Other CDA accomplishments to be highlighted this week include:
- Residential Projects Completed: 197 units completed in 2014 with $12.2 million in CDA financing, leveraging $48.8 million in total development costs.
- Healthy Home Repair (HHR): CDA successfully completed its first year of city-wide operation of HHR by reducing the waiting list from 2,785 to 1,276 and closing 223 loans worth $2.5 million.
- Minor Home Repair CDA assisted with the completion of 1,417 minor home repair projects, such as accessibility improvements, energy and weatherization services, HVAC repairs, and safety and security installations for a total of $451,185.
- Housing Production Funding Initiative: CDA established two city-wide competitive, transparent, and data-driven funding rounds, awarding $7.8 million in HUD funding to 22 development projects with 149 new and 178 rehab residential units, leveraging $67.8 million in total development cost.
- Consolidated Plan/Annual Action Plan: Initiated and implemented a robust Consolidated Plan process with public engagement, which included five focus groups, four public meetings, and an online survey tool, resulting in feedback from more than 1,100 residents.
- Non-Housing Funding Initiative: CDA ensured a competitive, transparent, and goal-driven RFP process engaging both public and elected officials. $3.2 million was awarded to 47 agencies, including 23 new agencies.
- Neighborhood Improvement Programs (NIP): Created and recommended to HUD an innovative program, the goal of which is to improve the health of neighborhoods by addressing needs as identified by residents. Neighborhood Ownership Model, landlord/tenant screenings, beautification, public safety, and energy conservation are examples of programmatic subjects.

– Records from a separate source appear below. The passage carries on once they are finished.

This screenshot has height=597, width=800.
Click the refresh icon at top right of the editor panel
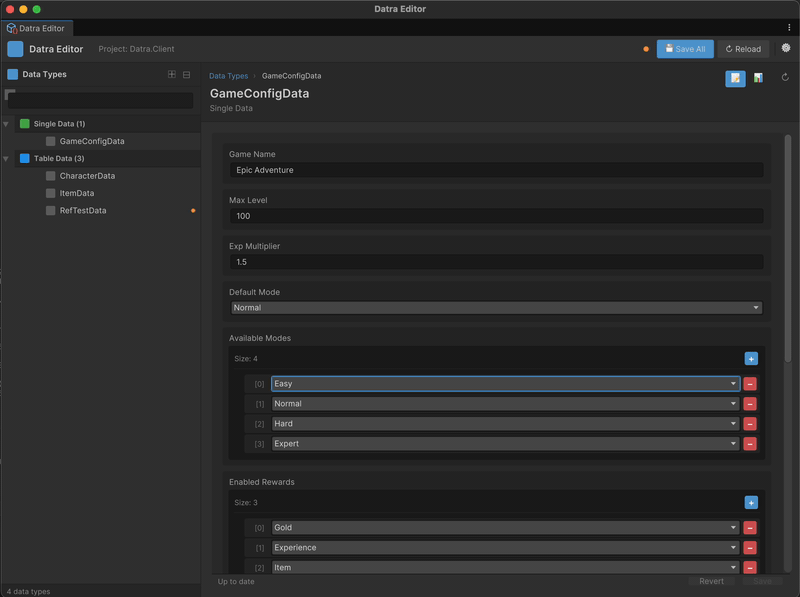(x=788, y=76)
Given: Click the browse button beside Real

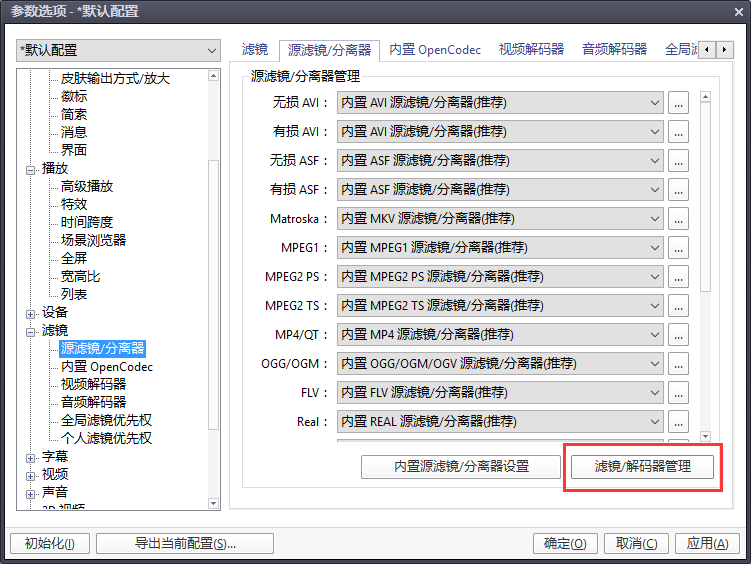Looking at the screenshot, I should point(679,422).
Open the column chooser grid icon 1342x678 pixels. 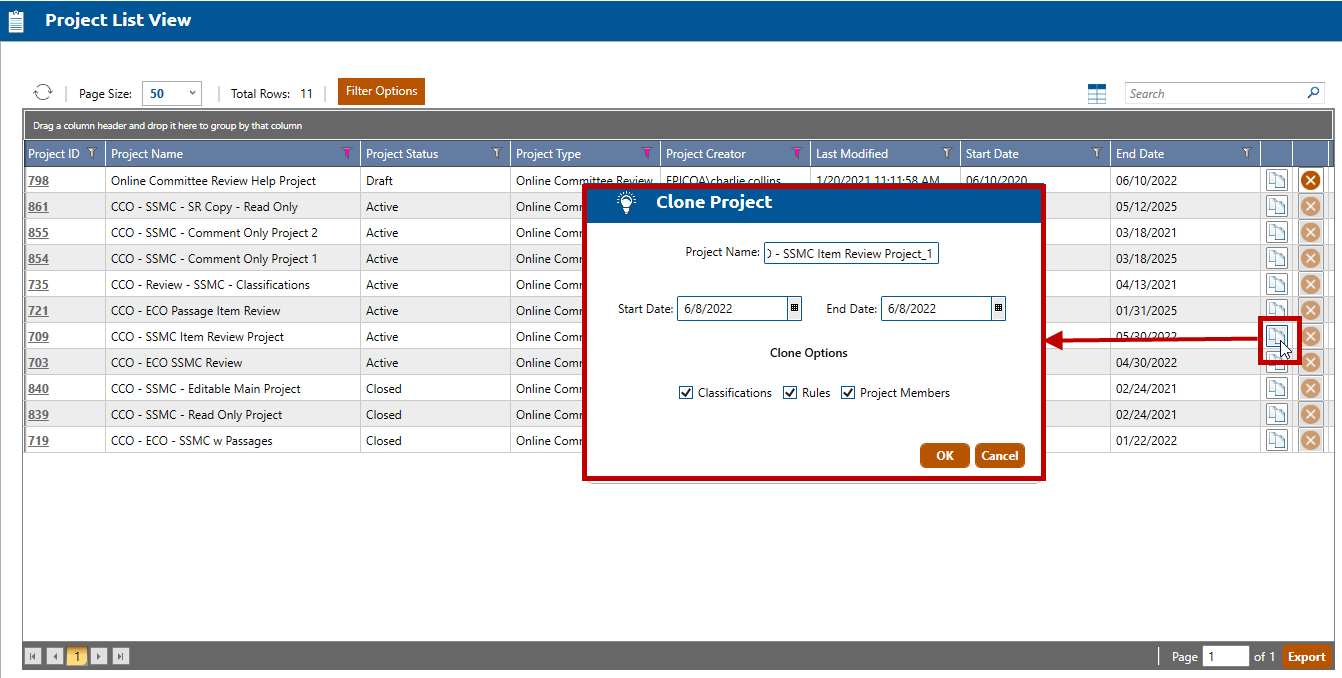click(1097, 93)
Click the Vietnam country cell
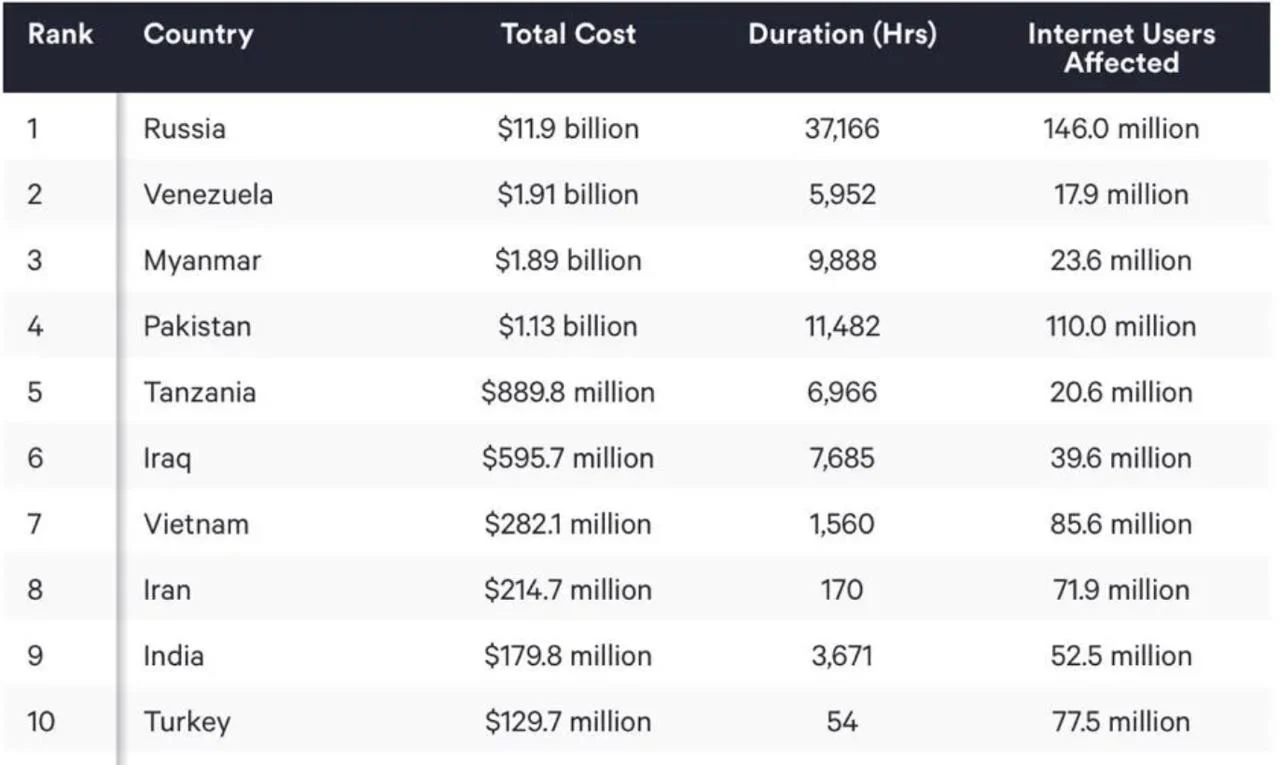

- Training and Workshops: Created and hosted the Non-Profit Capacity Building Workshop Series, which was offered free of charge to any nonprofit doing business in the City of St. Louis. The City also hosted HUD's Labor Standards Training and All-Grantee meetings.
An awards ceremony on Wednesday, April 8, from 6-8 p.m.at the Jewel Box in Forest Park will acknowledge outstanding work by organizations and individuals in 2014:
- Community Advocate of the Year: Judge Jimmie Edwards
- Executive Director of the Year: Otis Williams
- Housing Development Projects of the Year: North Sarah Phase II and Southtowne Apartments
- Housing Developer of the Year: Rubicon Corporation
- Youth Program of the Year: Harambee Youth Training Program
- Neighborhood Improvement Programs of the Year: HamiltonHeightsNeighborhood Organization and Tower Grove Neighborhoods Community Development Corp.
The public may also learn more about the organizations and departments receiving CDBG and/or HOME funds at a Resources Fair in the City Hall Rotunda on Thursday, April 9, from 11 a.m. - 1 p.m. And, in support of youth participating in the Expanded Recreation Program,CDA staff will complete a team service project at the Wohl Recreation Center from noon to 4 p.m.on Friday, April 10.